$ \newcommand{\bm}[1]{\boldsymbol{\mathbf{#1}}} $

Chapter 7 Univariate transformations

7.1 Transformed random variables

In this chapter, starting with a random variable $Y$, we define a new random variable $U = U(Y)$. We want to be able to determine the distribution of the transformed random variable $U$.

We have already studied one method for finding the distribution of a transformed random variable, when that transformation is linear ($U = a + bY$ for suitable constants $a$ and $b$). In that case, if we have the moment generating function of $Y$, we can use Theorem 3.2 to find the moment generating function of $U$.

However, we are often interested in non-linear transformations. For example, we have seen (in Proposition 6.6) an example where we squared a $N(0, 1)$ random variables to obtain a new random variable with $\chi^2_1$ distribution, i.e. we had a transformation of the form $U = Y^2$.
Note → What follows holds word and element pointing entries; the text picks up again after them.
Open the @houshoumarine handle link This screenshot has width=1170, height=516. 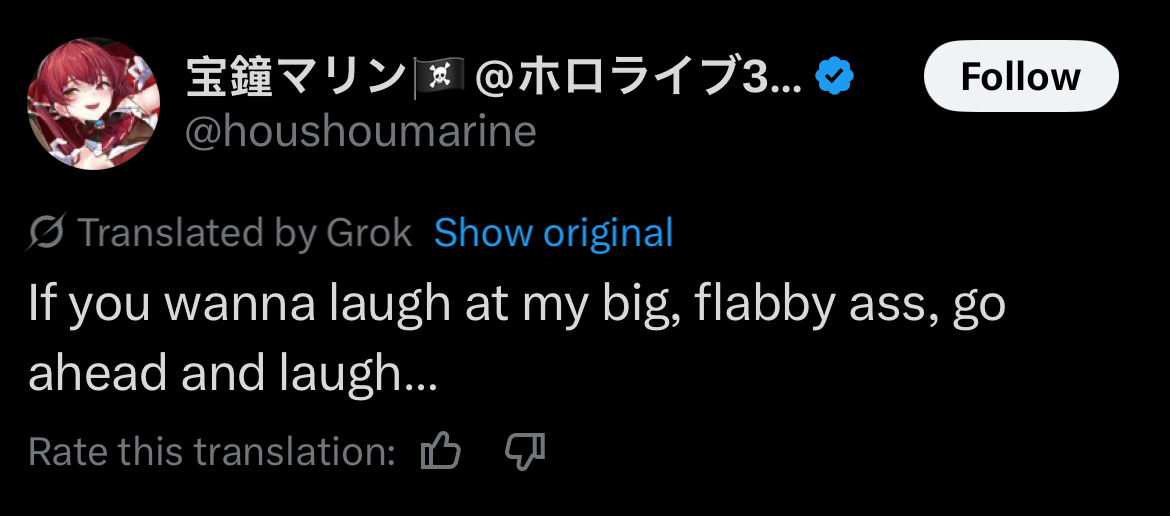tap(361, 131)
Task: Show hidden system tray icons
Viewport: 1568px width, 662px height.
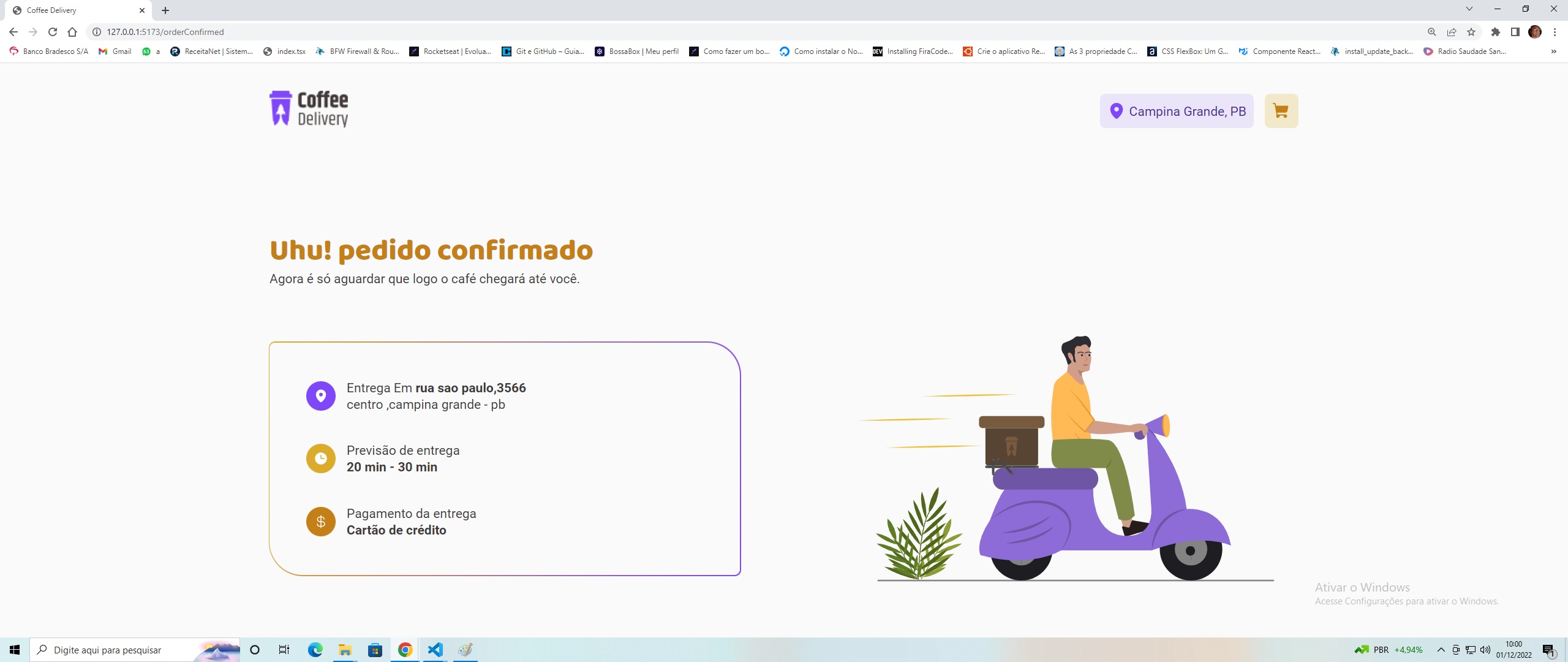Action: pyautogui.click(x=1441, y=650)
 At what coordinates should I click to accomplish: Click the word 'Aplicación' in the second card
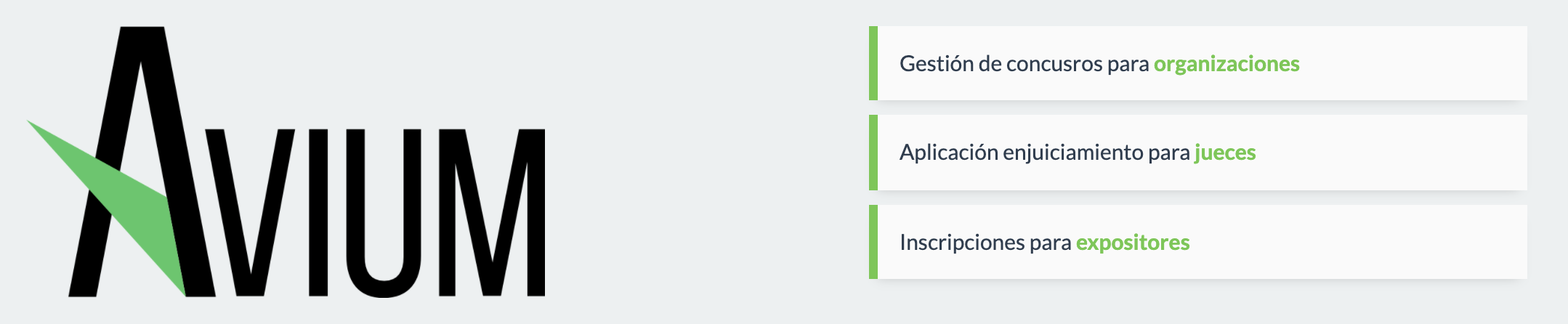pos(948,153)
We begin with two simple examples.

Example 7.1 Suppose $Y$ has pdf \[f(y) = 2y, \quad \text{for $0 < y < 1$}.\] Let $U = Y^2$. What is the distribution of $U$?
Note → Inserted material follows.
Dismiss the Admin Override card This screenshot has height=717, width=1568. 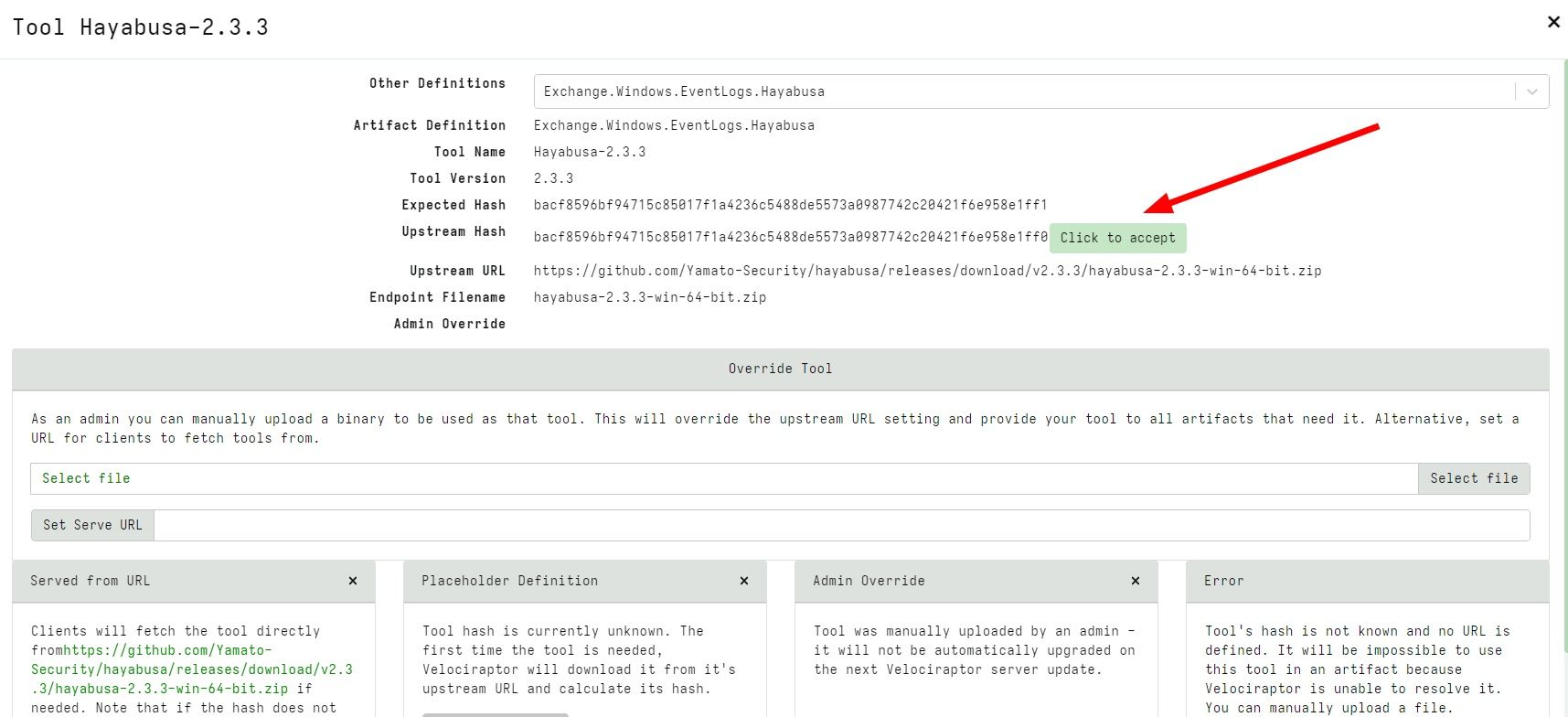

Let $G(.)$ and $g(.)$ be the cdf and pdf of $U$. We have \[G(u) = P(U \leq u) = P(Y^2 \leq u) = P(Y \leq \sqrt{u}) = F(\sqrt{u}).\] So \[\begin{align*} g(u) &= \frac{dG(u)}{du} = \frac{dF(\sqrt{u})}{du} = f(\sqrt{u}) \frac{1}{2 \sqrt{u}} \\ &= 2 \sqrt{u} \frac{1}{2 \sqrt{u}} = 1 \quad \text{for $0 < u < 1$,} \end{align*}\] which is the pdf of a $U(0, 1)$ distribution. So $U \sim U(0, 1)$.

Example 7.2 Suppose $Y \sim U(0, 1)$. Let $U = -\log{Y}$. What is the distribution of $U$?

Let $G(.)$ and $g(.)$ be the cdf and pdf of $U$. We have \[\begin{align*} G(u) &= P(U \leq u) = P(-\log Y \leq u) \\ &= P(\log Y \geq -u) = P(Y \geq e^{-u}) \\ &= 1 - P(Y < e^{-u}) = 1 - F(e^{-u}) \\ &= 1 - e^{-u}, \quad \text{for $0 < u < \infty$.} \end{align*}\] So \[g(u) = \frac{dG(u)}{du} = e^{-u}, \quad \text{for $u > 0$},\] which we recognise as the pdf of an exponential distribution with rate parameter $1$, so $U \sim \text{exponential}(1)$.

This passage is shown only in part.